### What you should do
Write out every one of the entries below word for word, line by line.

### Entries shown
━━━━━━

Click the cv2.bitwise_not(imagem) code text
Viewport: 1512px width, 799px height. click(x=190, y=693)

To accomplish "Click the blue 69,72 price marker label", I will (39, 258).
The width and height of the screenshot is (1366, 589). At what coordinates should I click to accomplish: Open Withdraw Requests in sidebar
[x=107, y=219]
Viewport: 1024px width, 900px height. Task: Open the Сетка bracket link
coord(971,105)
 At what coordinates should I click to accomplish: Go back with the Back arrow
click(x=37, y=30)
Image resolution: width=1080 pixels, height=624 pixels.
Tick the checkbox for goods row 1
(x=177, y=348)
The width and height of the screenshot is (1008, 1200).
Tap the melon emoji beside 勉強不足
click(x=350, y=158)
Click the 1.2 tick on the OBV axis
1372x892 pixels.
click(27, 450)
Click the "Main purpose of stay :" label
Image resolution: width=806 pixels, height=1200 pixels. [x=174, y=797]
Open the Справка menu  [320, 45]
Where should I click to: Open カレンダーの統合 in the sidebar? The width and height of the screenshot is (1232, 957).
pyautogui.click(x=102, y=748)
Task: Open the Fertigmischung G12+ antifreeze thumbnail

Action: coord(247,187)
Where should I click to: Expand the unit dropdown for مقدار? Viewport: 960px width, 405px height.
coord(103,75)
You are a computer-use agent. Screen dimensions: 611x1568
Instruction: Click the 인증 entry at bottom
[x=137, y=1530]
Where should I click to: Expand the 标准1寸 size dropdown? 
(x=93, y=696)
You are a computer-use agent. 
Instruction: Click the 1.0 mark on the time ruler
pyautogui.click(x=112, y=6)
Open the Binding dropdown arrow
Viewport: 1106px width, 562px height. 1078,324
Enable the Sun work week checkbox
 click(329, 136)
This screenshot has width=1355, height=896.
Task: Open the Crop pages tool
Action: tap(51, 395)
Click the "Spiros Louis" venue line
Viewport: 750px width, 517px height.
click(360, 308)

━━━━━━

### Solution for this task
Click the cv2.bitwise_not(imagem) code text
Viewport: 1512px width, 799px height. click(x=190, y=693)

To accomplish "Click the blue 69,72 price marker label", I will (39, 258).
The width and height of the screenshot is (1366, 589). At what coordinates should I click to accomplish: Open Withdraw Requests in sidebar
[x=107, y=219]
Viewport: 1024px width, 900px height. Task: Open the Сетка bracket link
coord(971,105)
 At what coordinates should I click to accomplish: Go back with the Back arrow
click(x=37, y=30)
Image resolution: width=1080 pixels, height=624 pixels.
Tick the checkbox for goods row 1
(x=177, y=348)
The width and height of the screenshot is (1008, 1200).
Tap the melon emoji beside 勉強不足
click(x=350, y=158)
Click the 1.2 tick on the OBV axis
1372x892 pixels.
click(27, 450)
Click the "Main purpose of stay :" label
Image resolution: width=806 pixels, height=1200 pixels. [x=174, y=797]
Open the Справка menu  [320, 45]
Where should I click to: Open カレンダーの統合 in the sidebar? The width and height of the screenshot is (1232, 957).
pyautogui.click(x=102, y=748)
Task: Open the Fertigmischung G12+ antifreeze thumbnail

Action: coord(247,187)
Where should I click to: Expand the unit dropdown for مقدار? Viewport: 960px width, 405px height.
coord(103,75)
You are a computer-use agent. Screen dimensions: 611x1568
Instruction: Click the 인증 entry at bottom
[x=137, y=1530]
Where should I click to: Expand the 标准1寸 size dropdown? 
(x=93, y=696)
You are a computer-use agent. 
Instruction: Click the 1.0 mark on the time ruler
pyautogui.click(x=112, y=6)
Open the Binding dropdown arrow
Viewport: 1106px width, 562px height. 1078,324
Enable the Sun work week checkbox
 click(329, 136)
This screenshot has width=1355, height=896.
Task: Open the Crop pages tool
Action: tap(51, 395)
Click the "Spiros Louis" venue line
Viewport: 750px width, 517px height.
click(360, 308)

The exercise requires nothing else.